Exercises to complete:
1. In the passage about heavy lorries in Usk, shorten the paragraph that begins "A group of residents and councillors" while keeping its main facts.
2. Carry on the passage about heavy lorries in Usk from its final sentence.

Gwent Police said they would only be able to issue fines if they caught a vehicle going across a limit-restricted bridge and then took the vehicle to a weighbridge to find out how much it was over the restriction.
A group of residents and councillors set up a ‘lorry watch’ scheme intended to report banned vehicles to Monmouthshire County Council’s trading standards team but they said they’ve had minimal success in getting banned vehicles punished and have turned attention to “discouraging rather than preventing”.
Councillor Alec Leathwood, who helps run the scheme and was one of the first to get the weight limit introduced in the town more than 40 years ago, said: “I remember lying in the road in protest all those years ago. We’ve been battling for a long time but we’re still stuck with it.
“We had quite a few volunteers but people got fed up because vehicles were being reported and then not much was getting done. We’ve now accepted that there seems to be no way to keep heavy-goods vehicles out but we can discourage them.
“We try to do that by being visible while identifying vehicles that have no right to be here and by campaigning for changes to the road to make drivers aware they’re coming into a very different area. We could also do with better signage so lorry drivers know what the restrictions are well before they get to Usk – not when it’s too late.
“We just hope there isn’t a major incident. Fortunately, so far, we’ve got away with it.”
A spokesman for Monmouthshire council said: “There is advanced warning of the weight restriction on the A466 and A4042 so we would anticipate the majority of HGVs travelling through the town would have a requirement to do so – or are contravening the restriction in the full knowledge of their actions.”

Provided material:
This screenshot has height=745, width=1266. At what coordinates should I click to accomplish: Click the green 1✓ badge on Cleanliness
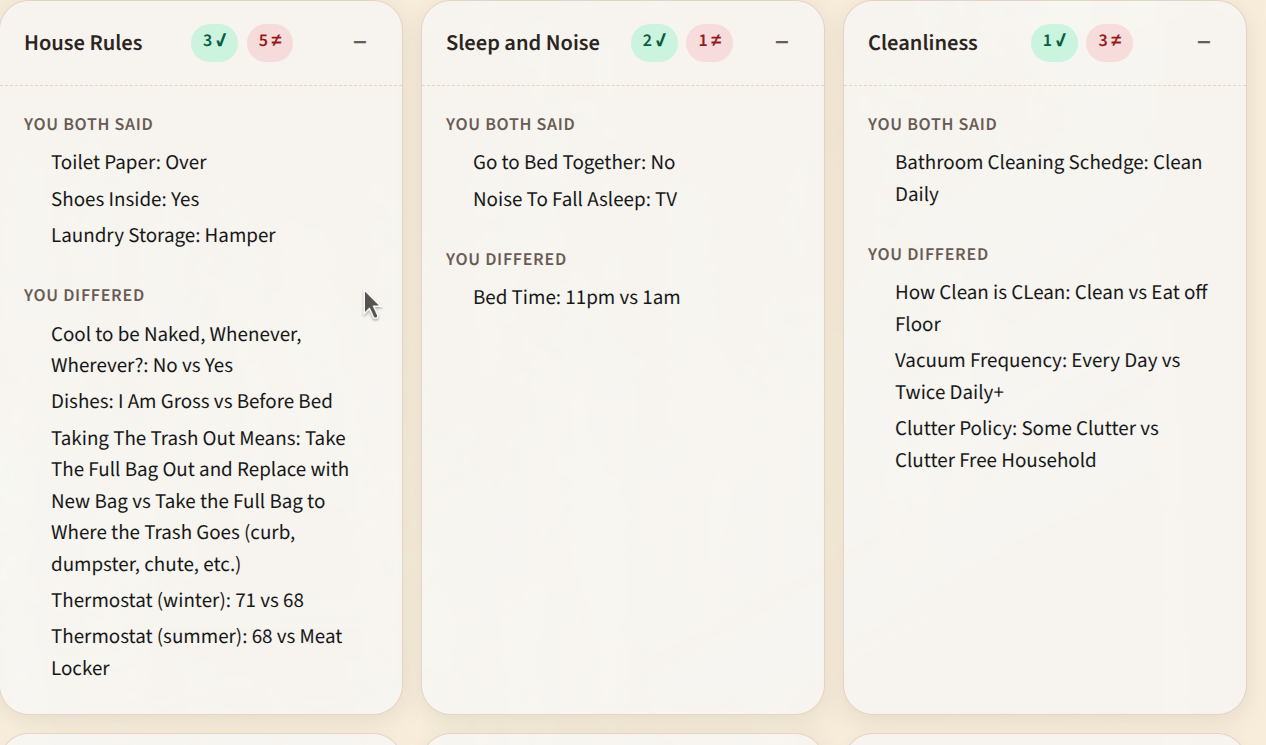(1054, 42)
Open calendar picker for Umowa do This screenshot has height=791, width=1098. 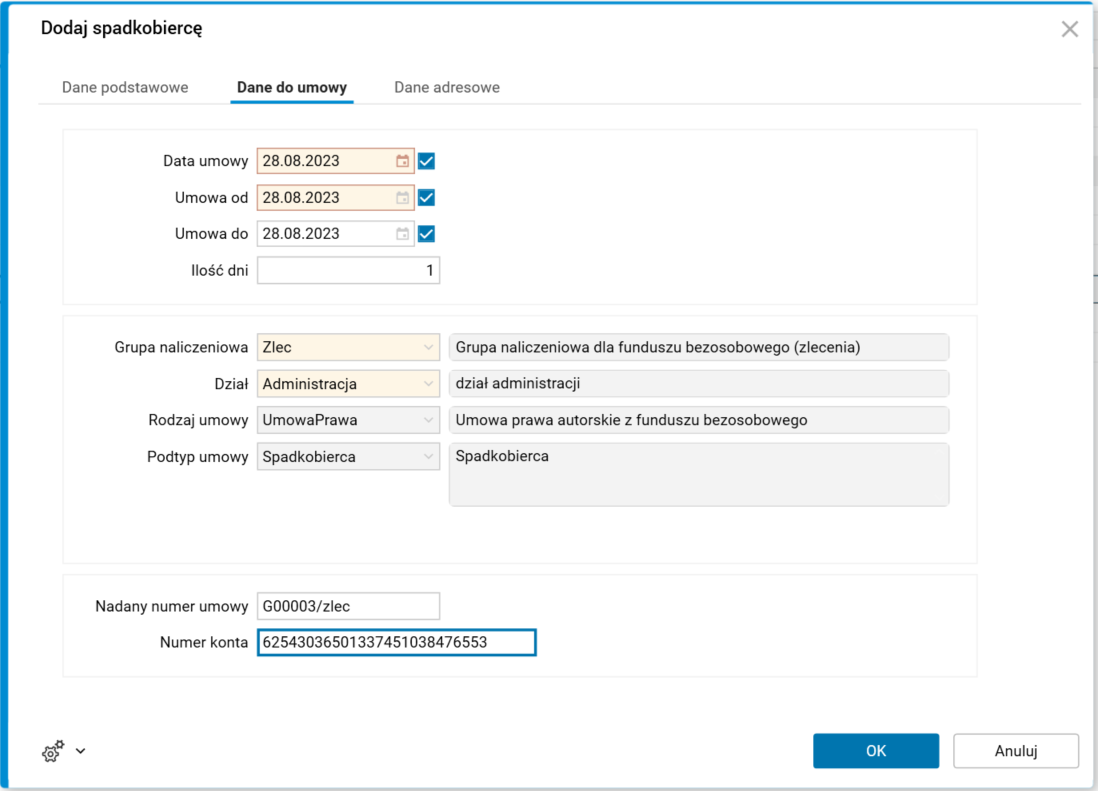tap(402, 234)
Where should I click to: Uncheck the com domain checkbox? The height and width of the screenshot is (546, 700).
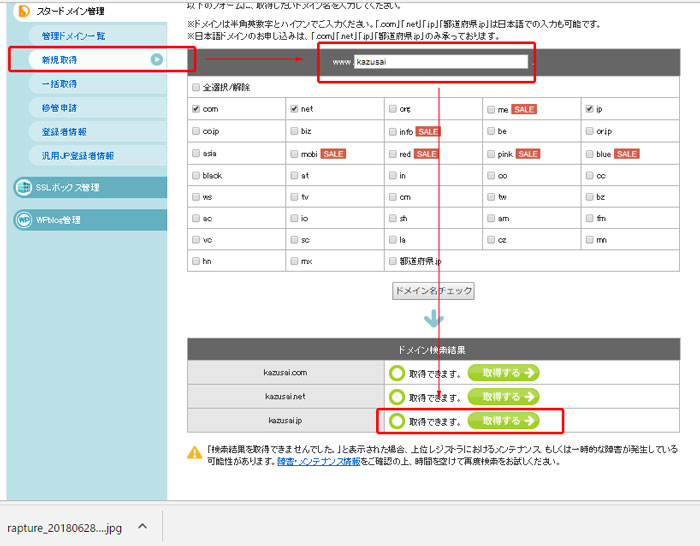click(x=196, y=108)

Answers by task:
1. Residents and councillors started a "lorry watch" scheme to report banned vehicles to Monmouthshire County Council's trading standards team. Because they have seldom seen those vehicles punished, they now focus on "discouraging rather than preventing."

2.
Martin Sholl, the joint owner of Number 49 tea room in Bridge Street, said he’s noticed HGV traffic increasing significantly in recent weeks as lockdown restrictions eased. Authorised lorries that are above the weight limit deliver to the business but he said a balance needs to be struck.
“[Bridge Street] is back to being full again and the challenge we have is when two meet and the wing mirrors are well over the pavement either side,” he said. “It doesn’t just cause traffic issues – we’ve had people hit by them. The issue is this road is used as a thoroughfare and that is unlikely to change until there is better enforcement.”
He said he “isn’t convinced” the majority of lorries that pass through are authorised. “Many vehicles that come through from Blackwood don’t stop in Usk – they use it as a shortcut to the M50,” he added. “I’ve taken photos of some lorries and you just think to yourself: ‘My goodness, you should not be here’.”
Lynne Morgan at Bunnings of Usk builders’ merchants said: “I don’t think there was any point in the [weight limit] ban in the first place. We need the deliveries and I can’t see a solution that pleases everyone.”